Царица с дочерьми, ввиду того, что в городе неспокойно, остались во дворце и наблюдали за церемонией водосвятия из гостиной, выходящей окнами на Неву. В углу еще стояла высокая наряженная елка, пахло хвоей и мандаринами, легкий сквозняк, пролетавший по анфиладе просторных комнат, заставлял трепетать оплывающие воском свечи. Ждали праздничного салюта.
И вот он грянул. Девочки побежали к высоким окнам. Императрица-мать, царица Александра Федоровна и сестра царя Ольга Александровна тоже поднялись с мест, чтобы полюбоваться тем, как над серо-зеленым, ледяным панцирем Невы вспыхнет фейерверк и взлетят ввысь ракеты.
Этот вид из окон Зимнего дворца на Неву, на Петропавловскую крепость с ее строгим шпилем, поблескивающим даже в непогоду, – одна из достопримечательностей Петербурга. Но кто-то злобный не хотел, чтобы в этот праздничный день Романовы забыли, что крепость – не только украшение города. Это еще и политическая тюрьма. Это еще и некрополь Романовых. Почти все русские цари лежат там. Этот кто-то хотел, чтобы число венценосных покойников возросло.

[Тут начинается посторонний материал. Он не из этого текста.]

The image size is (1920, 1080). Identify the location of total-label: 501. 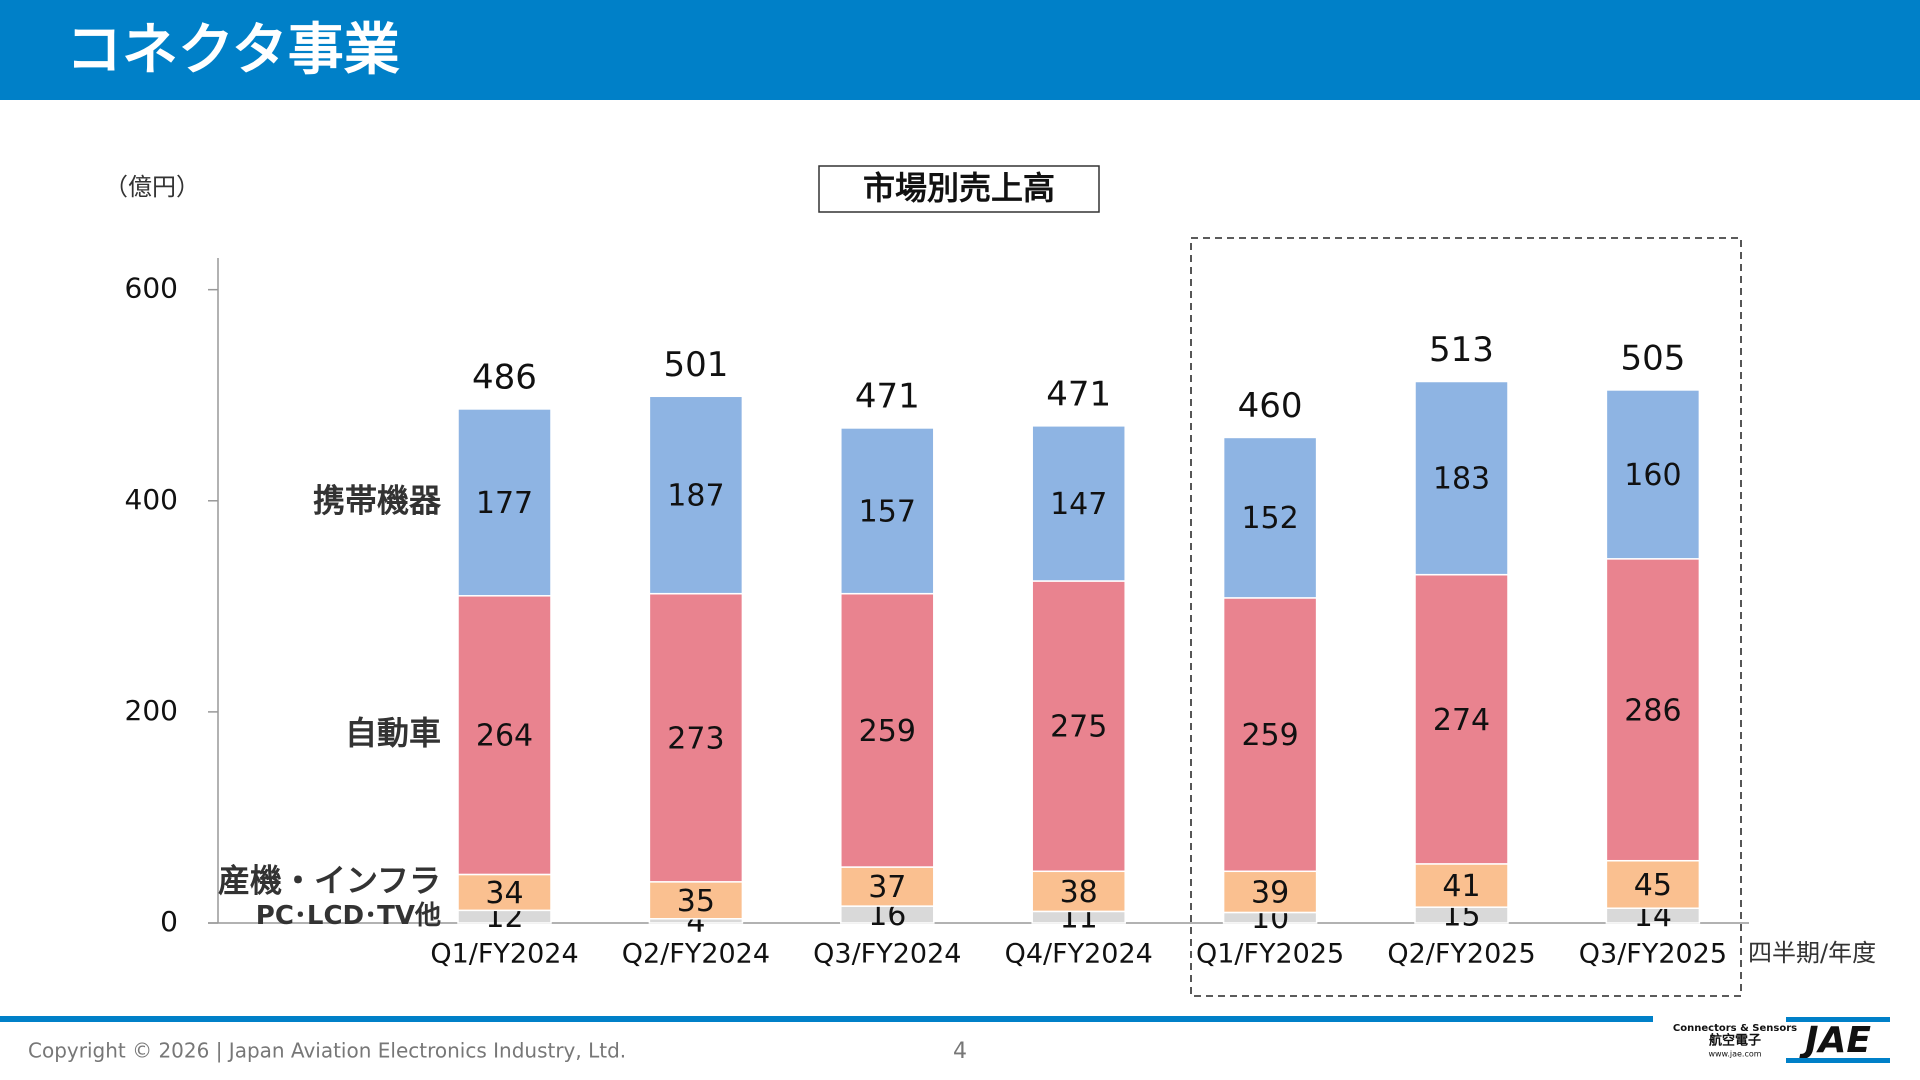
(696, 365).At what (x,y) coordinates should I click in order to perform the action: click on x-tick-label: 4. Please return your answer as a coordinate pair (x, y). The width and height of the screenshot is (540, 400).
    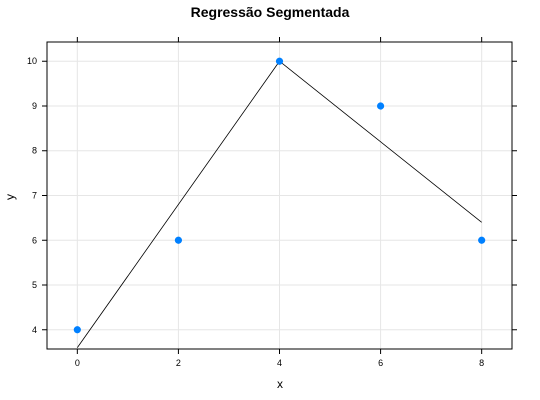
    Looking at the image, I should click on (280, 363).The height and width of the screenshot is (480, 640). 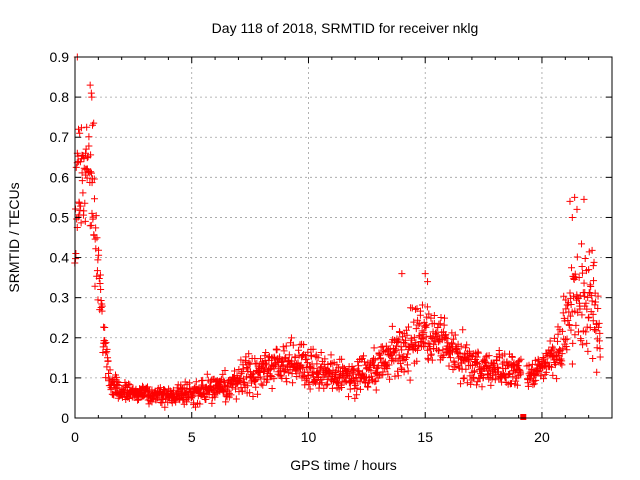 What do you see at coordinates (60, 97) in the screenshot?
I see `y-tick-label: 0.8` at bounding box center [60, 97].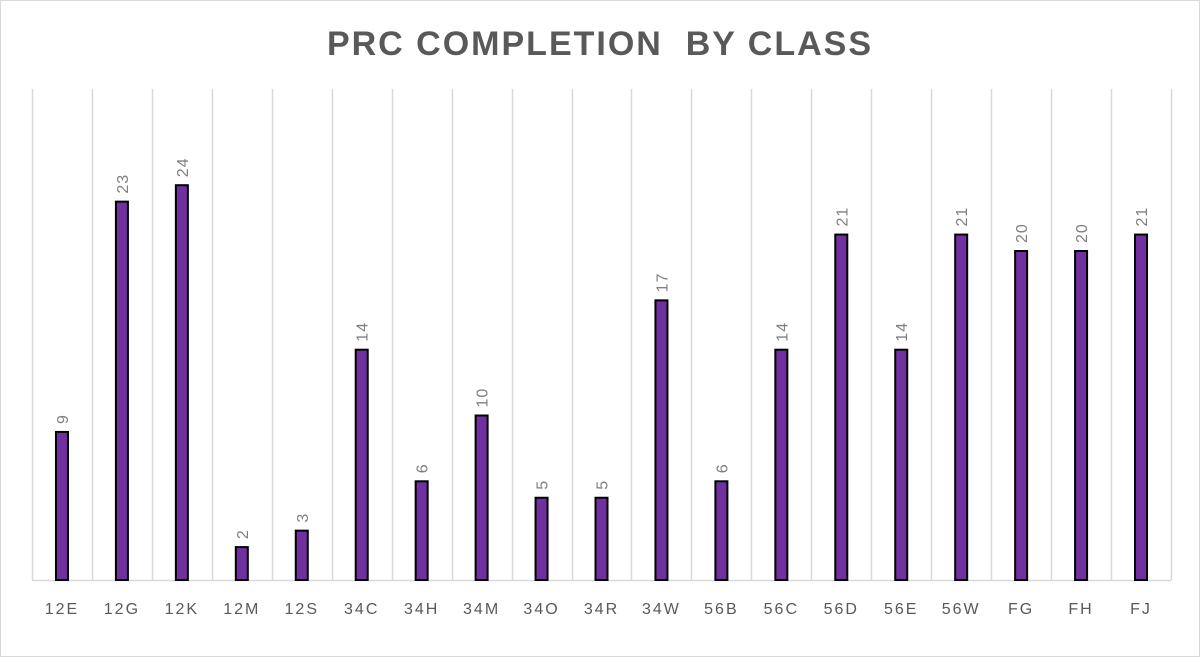  Describe the element at coordinates (362, 610) in the screenshot. I see `x-tick-34c: 34C` at that location.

Потому что одно из орудий батарей, поставленных близ Биржи, ударило не холостым снарядом, как обычно бывает в салют, а картечью. Пули попали в помост у «иордани», на набережную, в фасад Зимнего дворца. Городовой, стоявший на посту у павильона водосвятия, упал, запятнав снег кровью. Стекла дворцовых окон, задребезжав, полопались. Осколки брызнули внутрь, к ногам царевен, вдовствующей императрицы и Ольги Александровны, сестры царя, но никто, к счастью, не пострадал.
В поднявшейся суматохе император с императрицей, тоже невредимые, перекрестились и стали молиться. Царь находился у «иордани», а царица – во дворце, но оба думали об одном. Совсем неподалеку находится то место, где двадцатью четырьмя годами раньше террористы бросили бомбу в экипаж деда царя, Александра Освободителя. Спутников царя и его лошадей ранило, сам же он, оставшись цел, вышел из развалин экипажа, чтобы помочь раненым, – и тут другой убийца бросил еще одну бомбу, которая упала точно между сапог царя. Страшным взрывом ему оторвало ноги, разворотило живот, иссекло лицо. Еще дыша, он попросил, чтобы его доставили в Зимний дворец. Черная дорожка крови осталась на мраморных ступенях после того, как его внесли на руках в кабинет и уложили на походной кровати. Когда он испустил последний вздох, в ногах его смертного одра стоял внук Николай, мальчик в синей матроске.